Dans un communiqué en date du 18 août2025 signé par Me Habiba Touré, porte-parole du parti de Laurent Gbagbo, le PPA-CI a rappelé que son combat ne vise pas un peuple ni une communauté, mais un système jugé autoritaire et des pratiques politiques contestées. Fidèle à ses valeurs panafricaines et républicaines, le parti a exhorté ses militants à bannir toute référence ethnique dans le débat public.
Laurent Gbagbo lui-même, lors d’un discours le 16 août, avait souligné l’importance de préserver l’unité nationale. L’ancien président a invité ses partisans à garder une attitude digne et à ne pas confondre des communautés entières avec les choix politiques du chef de l’État. « Notre responsabilité est grande », a-t-il insisté, en appelant à renforcer la cohésion sociale.
Le communiqué du PPA-CI s’est également étonné de l’annonce du Procureur de la République, qui envisage d’examiner les vidéos de la marche pour d’éventuelles poursuites. Le parti dénonce une justice « à deux vitesses », rappelant que des propos offensants d’un ministre contre le président du PDCI n’avaient entraîné aucune conséquence judiciaire. Cette disparité alimente, selon l’opposition, un sentiment d’instrumentalisation des institutions.
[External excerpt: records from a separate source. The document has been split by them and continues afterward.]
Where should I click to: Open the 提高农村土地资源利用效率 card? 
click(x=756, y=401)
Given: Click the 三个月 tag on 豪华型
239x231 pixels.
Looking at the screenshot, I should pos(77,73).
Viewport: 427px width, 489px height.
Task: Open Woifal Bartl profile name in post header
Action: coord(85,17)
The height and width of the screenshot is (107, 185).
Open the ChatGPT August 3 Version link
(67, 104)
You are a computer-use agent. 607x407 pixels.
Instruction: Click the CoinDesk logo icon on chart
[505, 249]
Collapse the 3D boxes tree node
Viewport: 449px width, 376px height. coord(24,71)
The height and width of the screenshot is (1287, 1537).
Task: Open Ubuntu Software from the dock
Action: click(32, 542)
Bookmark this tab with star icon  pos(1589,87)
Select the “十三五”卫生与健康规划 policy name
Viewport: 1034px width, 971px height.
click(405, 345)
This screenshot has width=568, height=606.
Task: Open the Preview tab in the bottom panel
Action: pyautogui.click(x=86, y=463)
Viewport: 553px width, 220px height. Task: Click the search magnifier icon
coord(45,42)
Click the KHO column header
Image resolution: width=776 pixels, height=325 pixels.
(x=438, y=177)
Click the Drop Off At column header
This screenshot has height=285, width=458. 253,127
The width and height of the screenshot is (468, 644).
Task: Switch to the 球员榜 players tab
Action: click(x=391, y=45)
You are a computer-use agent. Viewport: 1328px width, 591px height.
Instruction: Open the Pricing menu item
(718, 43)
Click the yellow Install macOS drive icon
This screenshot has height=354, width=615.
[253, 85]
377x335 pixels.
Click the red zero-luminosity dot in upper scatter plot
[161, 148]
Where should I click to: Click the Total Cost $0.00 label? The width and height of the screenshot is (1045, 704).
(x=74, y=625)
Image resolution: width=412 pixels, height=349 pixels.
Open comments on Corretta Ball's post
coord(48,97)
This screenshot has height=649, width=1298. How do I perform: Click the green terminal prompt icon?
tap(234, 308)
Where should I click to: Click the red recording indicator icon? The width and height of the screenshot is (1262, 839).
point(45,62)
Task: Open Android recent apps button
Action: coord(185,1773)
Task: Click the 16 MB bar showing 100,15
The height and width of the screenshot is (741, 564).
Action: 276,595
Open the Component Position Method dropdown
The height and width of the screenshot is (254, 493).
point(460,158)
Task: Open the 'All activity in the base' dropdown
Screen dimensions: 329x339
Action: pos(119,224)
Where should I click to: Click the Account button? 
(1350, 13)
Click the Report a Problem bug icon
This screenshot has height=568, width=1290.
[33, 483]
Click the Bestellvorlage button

Pour le PPA-CI, le véritable danger pour la Côte d’Ivoire ne réside pas dans une supposée xénophobie des manifestants, mais plutôt dans la sélectivité des sanctions, les restrictions de libertés et l’impunité de certains responsables. Le parti réaffirme son attachement à la fraternité, à l’unité africaine et à la souveraineté des peuples, tout en appelant ses militants et les citoyens à se concentrer sur ce qui unit plutôt que ce qui divise.